VCC --virtual channel connection. A logical circuit, made up of virtual channel links (VCLs), that carries data between two endpoints in an ATM network. Sometimes called a virtual circuit connection.

VCI --virtual channel identifier. A 16-bit field in the header of an ATM cell. The VCI, together with the virtual path identifier (VPI), is used to identify the next network virtual channel link (VCL) as the cell passes through a series of ATM switches on its way to its final destination.

VCL --virtual channel link. The logical connection that exists between two adjacent switches in an ATM network.

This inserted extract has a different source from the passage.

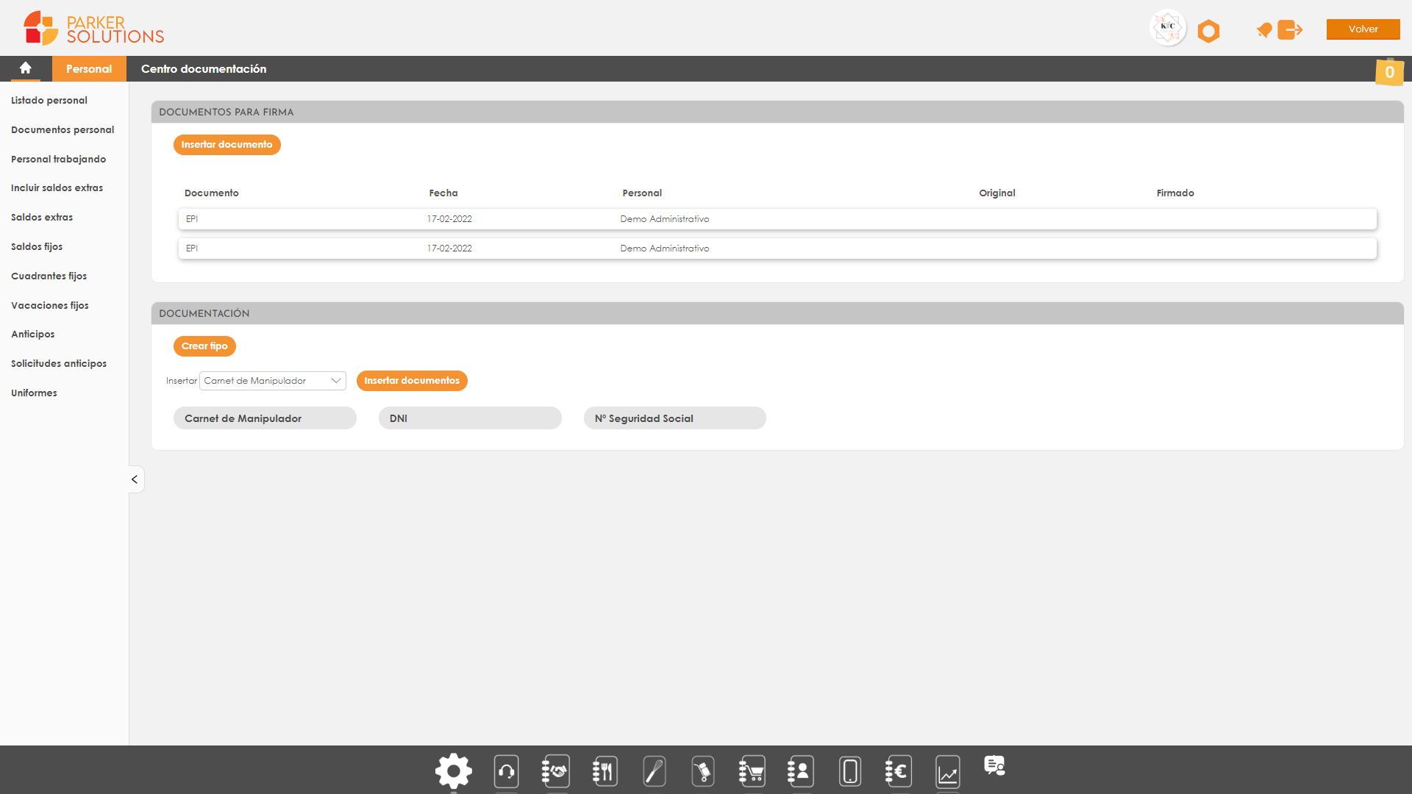
Task: Open the headset support icon
Action: click(x=506, y=770)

VPI --virtual path identifier. An 8-bit field in the header of an ATM cell. The VPI, together with the virtual channel identifier (VCI), is used to identify the next network virtual channel link (VCL) as the cell passes through a series of ATM switches on its way to its final destination.

VPN --Virtual Private Network. A network that enables IP traffic to use tunneling to travel securely over a public TCP/IP network.

VRF --VPN routing and forwarding instance. A VRF consists of an IP routing table, a derived forwarding table, a set of interfaces that use the forwarding table, and a set of rules and routing protocols that determine what goes into the forwarding table. In general, a VRF includes the routing information that defines a customer VPN site that is attached to a PE router.